The Southampton Town Board on Tuesday agreed to seek public comment on a proposal to establish a “community choice aggregation energy” or CCA program, which would allow the town to “determine the default supplier of electricity and natural gas on behalf of eligible consumers,” according the proposed amendment to the town code that would allow for it.
The board voted unanimously to set a hearing on the proposal, which it has been discussing off and on for months at work sessions with planning and other staff, for 6 p.m. on November 27 in Town Hall. Supervisor Jay Schneiderman and Christine Scalera both said they did not necessarily favor setting up a CCA program here but wanted to start the hearing process to obtain public comment.
“This is a complicated thing,” agreed Councilman John Bouvier, one of the three sponsors of the legislation with Tommy John Schiavoni and Julie Lofstad. He noted that agreeing to start the hearing process did not mean the board had agreed to create a CCA program.
The board also voted unanimously on Tuesday to set a hearing on its long-discussed and repeatedly tweaked proposal to increase the supply of affordable rental units in the less densely populated parts of town. It would allow accessory apartments to be built in single-family houses on lots as small as half an acre; the current code requires a minimum lot of size of three-quarters of an acre. That hearing was set for 11 a.m. on December 20 in Town Hall.
Also at the Tuesday meeting, Councilwoman Julie Lofstad tabled her proposal to update the rules of operation for the board’s citizens advisory committees after Marlene Haresign, a veteran of the Water Mill CAC, questioned its purpose and complained that no CAC representatives were invited to participate in the revision process. She said it appeared to her the revisions were intended to suppress the CACs, which Ms. Lofstad said was never the intention. “We didn’t mean to suppress any voices,” she said, but only to clarify the existing rules.
Ms. Haresign particularly questioned language requiring CACs to deal only with issues that are pertinent to the Town Board itself. Her CAC, she said, often deals with planning issues and has made many recommendations to the town planning board over the years ass it considered development applications.
That news seemed to come as a surprise to Supervisor Schneiderman, who said the town board legally had no authority to involve itself in planning board decision-making and, as the Town Board’s appointed representative, neither did the CACs. He said that ethical issue needed to be explored. He also took issue with the Water Mill CAC operating its own website, independently from the town’s website, which Ms. Haresign said has been the case for years
Urged by Deputy Town Supervisor Frank Zappone and energy consultant Lynn Arthur of the town’s Sustainable Southampton Green Advisory Committee, the CCA proposal is based on similar power-buying arrangements now operating in 27 cities, towns and village in New York State, according to the preamble of the legislation. They also have been authorized in 36 more municipalities but aren’t yet functioning, according to the legislation, a proposed local law that would add a new chapter to the Town Code.
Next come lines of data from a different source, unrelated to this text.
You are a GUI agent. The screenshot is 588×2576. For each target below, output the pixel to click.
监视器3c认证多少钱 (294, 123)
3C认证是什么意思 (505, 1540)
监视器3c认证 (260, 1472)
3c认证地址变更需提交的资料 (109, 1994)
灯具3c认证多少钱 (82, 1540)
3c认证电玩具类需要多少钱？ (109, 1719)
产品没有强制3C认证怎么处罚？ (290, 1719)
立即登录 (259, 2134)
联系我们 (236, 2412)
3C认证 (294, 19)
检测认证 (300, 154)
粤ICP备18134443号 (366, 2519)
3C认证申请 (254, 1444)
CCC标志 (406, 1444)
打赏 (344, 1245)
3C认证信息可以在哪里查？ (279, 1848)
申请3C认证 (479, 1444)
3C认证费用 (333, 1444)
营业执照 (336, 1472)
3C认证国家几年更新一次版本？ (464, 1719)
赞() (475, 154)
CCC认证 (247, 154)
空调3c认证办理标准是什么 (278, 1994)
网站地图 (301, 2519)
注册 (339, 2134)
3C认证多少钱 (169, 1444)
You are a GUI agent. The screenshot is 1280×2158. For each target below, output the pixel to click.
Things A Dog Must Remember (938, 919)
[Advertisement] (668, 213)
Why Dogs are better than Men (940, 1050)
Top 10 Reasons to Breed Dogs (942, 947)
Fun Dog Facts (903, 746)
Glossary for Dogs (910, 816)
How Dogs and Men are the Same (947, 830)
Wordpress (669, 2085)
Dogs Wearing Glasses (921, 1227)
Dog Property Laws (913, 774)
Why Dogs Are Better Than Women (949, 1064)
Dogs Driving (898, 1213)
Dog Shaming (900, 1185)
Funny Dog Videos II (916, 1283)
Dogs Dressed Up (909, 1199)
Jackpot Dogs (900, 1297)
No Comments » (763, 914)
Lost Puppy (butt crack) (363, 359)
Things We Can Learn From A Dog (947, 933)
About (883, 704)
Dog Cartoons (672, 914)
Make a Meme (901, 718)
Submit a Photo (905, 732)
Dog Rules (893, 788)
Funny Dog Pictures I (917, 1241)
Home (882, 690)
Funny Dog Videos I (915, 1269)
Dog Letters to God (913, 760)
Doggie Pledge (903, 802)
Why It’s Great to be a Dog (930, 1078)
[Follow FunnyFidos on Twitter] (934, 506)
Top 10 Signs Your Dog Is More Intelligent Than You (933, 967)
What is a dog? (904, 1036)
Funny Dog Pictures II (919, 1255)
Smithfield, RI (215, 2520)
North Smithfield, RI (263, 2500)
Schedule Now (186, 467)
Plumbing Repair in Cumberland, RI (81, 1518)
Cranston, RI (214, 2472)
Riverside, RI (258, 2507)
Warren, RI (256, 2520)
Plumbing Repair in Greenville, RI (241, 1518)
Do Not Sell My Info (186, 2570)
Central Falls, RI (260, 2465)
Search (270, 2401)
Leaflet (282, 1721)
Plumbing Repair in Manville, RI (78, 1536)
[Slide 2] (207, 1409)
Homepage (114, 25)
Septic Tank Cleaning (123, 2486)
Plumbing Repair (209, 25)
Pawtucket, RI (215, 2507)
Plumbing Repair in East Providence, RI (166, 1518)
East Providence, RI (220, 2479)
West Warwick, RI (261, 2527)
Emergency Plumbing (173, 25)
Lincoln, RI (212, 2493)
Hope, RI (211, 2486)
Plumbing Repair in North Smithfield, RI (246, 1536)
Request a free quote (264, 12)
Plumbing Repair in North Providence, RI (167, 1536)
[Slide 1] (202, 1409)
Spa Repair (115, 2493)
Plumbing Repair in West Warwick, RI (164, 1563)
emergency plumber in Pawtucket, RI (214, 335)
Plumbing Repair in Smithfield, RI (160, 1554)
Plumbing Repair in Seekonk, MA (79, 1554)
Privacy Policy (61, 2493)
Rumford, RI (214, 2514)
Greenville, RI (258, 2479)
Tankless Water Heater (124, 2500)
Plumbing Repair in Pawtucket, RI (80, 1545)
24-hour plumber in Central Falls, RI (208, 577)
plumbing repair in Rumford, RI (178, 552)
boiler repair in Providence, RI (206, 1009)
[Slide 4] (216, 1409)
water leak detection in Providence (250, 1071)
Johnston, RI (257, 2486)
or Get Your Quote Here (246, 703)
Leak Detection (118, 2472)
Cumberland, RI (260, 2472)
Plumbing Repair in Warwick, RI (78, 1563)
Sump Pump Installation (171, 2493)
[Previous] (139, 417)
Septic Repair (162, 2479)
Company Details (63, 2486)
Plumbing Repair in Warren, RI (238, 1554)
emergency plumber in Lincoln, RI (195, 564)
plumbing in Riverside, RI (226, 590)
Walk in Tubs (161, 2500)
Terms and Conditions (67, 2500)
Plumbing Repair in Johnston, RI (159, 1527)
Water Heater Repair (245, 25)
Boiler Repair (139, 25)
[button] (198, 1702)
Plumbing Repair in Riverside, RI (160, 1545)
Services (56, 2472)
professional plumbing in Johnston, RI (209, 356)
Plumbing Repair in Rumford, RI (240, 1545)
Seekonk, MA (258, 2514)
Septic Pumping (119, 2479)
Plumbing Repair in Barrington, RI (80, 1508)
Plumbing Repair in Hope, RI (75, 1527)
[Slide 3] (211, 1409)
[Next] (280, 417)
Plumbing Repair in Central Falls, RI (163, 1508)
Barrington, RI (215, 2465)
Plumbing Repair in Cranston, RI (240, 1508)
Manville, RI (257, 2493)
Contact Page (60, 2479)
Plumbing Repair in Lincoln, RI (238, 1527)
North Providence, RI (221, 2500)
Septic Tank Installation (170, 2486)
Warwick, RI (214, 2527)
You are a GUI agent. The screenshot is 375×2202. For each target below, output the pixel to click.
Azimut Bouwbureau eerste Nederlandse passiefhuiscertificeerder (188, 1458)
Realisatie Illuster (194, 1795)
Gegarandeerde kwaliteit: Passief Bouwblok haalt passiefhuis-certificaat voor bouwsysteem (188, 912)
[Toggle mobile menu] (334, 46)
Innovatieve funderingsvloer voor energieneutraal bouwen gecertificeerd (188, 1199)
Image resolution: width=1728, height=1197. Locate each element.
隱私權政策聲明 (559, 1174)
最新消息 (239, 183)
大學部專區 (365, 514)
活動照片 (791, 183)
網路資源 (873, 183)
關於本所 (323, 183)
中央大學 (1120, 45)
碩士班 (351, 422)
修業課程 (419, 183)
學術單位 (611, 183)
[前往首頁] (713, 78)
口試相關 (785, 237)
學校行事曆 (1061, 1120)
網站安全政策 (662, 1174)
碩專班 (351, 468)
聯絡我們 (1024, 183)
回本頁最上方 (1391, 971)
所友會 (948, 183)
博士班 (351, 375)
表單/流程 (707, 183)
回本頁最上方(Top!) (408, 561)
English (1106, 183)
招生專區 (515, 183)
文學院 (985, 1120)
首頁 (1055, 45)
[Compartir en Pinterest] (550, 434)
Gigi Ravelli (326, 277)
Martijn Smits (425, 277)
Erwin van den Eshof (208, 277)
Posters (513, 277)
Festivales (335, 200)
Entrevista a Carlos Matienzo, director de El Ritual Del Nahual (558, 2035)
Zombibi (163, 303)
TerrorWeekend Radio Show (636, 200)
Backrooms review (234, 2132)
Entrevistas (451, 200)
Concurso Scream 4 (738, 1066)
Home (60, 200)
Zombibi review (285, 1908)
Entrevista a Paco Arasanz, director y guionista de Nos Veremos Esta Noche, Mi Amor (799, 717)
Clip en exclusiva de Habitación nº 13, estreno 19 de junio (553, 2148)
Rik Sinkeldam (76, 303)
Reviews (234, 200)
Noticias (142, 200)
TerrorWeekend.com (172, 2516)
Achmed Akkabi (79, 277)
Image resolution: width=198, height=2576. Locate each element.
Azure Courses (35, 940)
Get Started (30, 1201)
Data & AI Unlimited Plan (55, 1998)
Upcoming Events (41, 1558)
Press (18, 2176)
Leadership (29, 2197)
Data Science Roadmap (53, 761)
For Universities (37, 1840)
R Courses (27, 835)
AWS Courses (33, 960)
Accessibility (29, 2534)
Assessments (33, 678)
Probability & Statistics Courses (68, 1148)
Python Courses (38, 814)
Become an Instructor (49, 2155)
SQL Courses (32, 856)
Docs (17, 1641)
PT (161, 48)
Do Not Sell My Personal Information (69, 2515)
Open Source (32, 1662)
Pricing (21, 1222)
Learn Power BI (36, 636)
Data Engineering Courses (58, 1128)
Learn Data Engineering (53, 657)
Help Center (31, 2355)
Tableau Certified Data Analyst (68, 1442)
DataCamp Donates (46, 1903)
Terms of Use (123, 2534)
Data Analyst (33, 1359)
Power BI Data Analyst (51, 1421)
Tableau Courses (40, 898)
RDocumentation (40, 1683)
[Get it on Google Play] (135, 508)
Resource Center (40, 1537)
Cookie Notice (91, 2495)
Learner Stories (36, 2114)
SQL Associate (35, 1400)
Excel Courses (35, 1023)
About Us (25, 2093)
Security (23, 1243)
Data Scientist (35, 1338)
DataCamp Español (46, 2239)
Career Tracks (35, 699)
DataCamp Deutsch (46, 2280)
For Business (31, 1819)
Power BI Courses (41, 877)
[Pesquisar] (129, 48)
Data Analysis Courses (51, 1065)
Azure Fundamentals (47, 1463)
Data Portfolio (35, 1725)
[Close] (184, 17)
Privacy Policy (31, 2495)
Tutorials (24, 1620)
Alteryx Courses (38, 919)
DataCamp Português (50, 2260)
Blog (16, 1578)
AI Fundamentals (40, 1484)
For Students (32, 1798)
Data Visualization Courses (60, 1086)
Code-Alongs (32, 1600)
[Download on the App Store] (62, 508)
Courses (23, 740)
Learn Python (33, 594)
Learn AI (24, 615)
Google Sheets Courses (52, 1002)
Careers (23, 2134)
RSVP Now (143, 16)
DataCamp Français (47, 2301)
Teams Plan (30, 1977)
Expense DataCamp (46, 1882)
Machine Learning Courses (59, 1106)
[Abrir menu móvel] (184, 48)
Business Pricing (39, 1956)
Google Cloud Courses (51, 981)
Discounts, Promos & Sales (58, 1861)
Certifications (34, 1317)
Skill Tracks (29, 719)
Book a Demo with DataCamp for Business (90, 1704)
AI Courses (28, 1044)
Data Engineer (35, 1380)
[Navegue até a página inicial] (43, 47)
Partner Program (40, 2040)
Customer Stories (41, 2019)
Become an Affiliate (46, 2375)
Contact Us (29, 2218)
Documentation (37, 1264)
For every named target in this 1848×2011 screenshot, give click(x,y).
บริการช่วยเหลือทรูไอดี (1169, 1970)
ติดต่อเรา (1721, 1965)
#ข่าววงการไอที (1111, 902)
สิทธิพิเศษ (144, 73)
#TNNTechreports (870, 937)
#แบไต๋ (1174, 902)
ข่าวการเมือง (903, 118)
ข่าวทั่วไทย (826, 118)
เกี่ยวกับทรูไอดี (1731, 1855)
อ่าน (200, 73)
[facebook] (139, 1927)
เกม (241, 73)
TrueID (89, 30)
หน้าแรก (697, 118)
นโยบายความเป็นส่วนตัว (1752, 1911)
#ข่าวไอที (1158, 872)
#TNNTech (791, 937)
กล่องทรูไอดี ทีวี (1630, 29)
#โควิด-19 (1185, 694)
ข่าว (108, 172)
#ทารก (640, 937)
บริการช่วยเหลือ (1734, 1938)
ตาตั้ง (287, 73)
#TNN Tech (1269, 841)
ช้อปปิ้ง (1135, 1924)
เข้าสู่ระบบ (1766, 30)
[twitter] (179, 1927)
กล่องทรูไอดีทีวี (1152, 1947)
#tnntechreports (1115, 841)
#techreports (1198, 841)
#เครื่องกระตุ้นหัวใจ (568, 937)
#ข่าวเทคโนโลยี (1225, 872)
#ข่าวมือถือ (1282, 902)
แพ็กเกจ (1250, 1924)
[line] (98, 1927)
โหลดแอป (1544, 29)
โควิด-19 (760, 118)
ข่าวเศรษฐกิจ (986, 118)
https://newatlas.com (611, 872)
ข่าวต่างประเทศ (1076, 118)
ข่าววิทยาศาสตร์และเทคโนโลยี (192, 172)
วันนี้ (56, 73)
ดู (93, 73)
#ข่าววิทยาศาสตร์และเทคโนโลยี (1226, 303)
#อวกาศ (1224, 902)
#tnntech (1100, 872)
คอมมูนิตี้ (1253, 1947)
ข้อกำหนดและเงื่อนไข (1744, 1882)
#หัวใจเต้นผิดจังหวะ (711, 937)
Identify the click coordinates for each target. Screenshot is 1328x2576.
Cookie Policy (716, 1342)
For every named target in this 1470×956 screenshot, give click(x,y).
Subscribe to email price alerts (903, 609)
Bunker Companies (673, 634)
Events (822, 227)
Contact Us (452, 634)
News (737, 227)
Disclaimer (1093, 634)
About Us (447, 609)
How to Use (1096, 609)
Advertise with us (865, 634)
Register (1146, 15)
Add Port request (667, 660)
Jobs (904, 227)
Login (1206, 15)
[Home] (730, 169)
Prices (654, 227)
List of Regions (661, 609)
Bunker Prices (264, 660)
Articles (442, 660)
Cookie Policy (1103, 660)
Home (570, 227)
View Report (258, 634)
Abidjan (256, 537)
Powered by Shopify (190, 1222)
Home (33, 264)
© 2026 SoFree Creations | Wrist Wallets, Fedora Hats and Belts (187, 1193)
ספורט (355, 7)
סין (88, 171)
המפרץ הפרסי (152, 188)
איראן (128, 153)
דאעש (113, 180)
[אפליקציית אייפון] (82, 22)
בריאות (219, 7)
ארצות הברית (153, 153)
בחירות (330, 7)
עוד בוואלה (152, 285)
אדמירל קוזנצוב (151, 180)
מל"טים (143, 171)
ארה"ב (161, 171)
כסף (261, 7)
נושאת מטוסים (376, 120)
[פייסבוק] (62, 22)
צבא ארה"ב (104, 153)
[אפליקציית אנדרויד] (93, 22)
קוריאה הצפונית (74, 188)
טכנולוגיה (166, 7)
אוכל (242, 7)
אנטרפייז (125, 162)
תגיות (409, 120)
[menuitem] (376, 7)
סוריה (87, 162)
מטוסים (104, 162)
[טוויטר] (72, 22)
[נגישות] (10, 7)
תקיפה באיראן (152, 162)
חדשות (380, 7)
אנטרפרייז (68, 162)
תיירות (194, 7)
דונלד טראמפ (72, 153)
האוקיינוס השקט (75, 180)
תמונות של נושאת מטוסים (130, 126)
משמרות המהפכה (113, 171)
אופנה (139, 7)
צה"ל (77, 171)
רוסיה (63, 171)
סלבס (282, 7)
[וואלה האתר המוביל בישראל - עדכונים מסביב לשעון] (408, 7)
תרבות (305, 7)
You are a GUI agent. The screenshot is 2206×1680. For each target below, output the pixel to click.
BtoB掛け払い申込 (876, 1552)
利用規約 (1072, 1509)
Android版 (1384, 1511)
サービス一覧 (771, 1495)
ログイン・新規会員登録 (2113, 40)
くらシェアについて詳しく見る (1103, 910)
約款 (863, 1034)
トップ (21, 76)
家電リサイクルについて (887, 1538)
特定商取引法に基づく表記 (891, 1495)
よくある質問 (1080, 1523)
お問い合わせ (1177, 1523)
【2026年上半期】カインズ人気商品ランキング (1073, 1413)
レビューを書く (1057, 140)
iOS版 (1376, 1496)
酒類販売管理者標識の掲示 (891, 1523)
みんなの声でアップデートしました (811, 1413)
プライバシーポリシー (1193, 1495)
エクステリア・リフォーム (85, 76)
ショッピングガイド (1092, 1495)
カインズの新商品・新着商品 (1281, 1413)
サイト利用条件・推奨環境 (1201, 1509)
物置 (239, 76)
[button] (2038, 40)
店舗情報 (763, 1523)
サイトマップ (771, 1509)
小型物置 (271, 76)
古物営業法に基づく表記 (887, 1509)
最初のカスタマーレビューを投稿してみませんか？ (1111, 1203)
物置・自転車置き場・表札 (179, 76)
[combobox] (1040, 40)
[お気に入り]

Although the CCA concept has been discussed at work sessions, the Town Board has hosted no presentation to introduce the concept of a “Community Choice Aggregation Energy Program” or explain how it would work here.
According to the preamble of the legislation, the purpose of a CCA program “is to allow participating local governments to procure energy supply service for Eligible Consumers, who will have the opportunity to opt-out of the procurement, while maintaining transmission and distribution service from the existing Distribution Utility.”
The program, it continues, “will allow Southampton Town, which may include other local governments, to work together where appropriate through a shared purchasing model to request bids based upon the total amount of natural gas and/or electricity being purchased by Eligible Consumers within the jurisdictional boundaries of participating municipalities, in order to identify more competitive pricing and source generation. Eligible consumers will have the opportunity to: (i) have more control and thus, lower their overall energy costs, (ii) spur clean energy innovation and investment, (iii) improve customer choice and value, and (iv) protect the environment, thereby, fulfilling the purposes of this Chapter and fulfilling an important public purpose.”
At the Town Board’s September 13, 2018 work session, the CCA concept was discussed as a given, with Mr. Zappone and Ms. Arthur both arguing it would allow the town to encourage the development of alternative energy sources, reduce costs for consumers and give the town leverage against the local utility and standing with the state’s Public Service Commission.
Supervisor Schneiderman expressed reservations, noting the town didn’t need to create a CCA program to encourage alternative energy projects. He also argued that the Long Island Power Authority (LIPA), which owns the electrical distribution system, already functions as an aggregator for Long Island consumers, seeking the best prices for power — a notion Ms. Arthur challenged.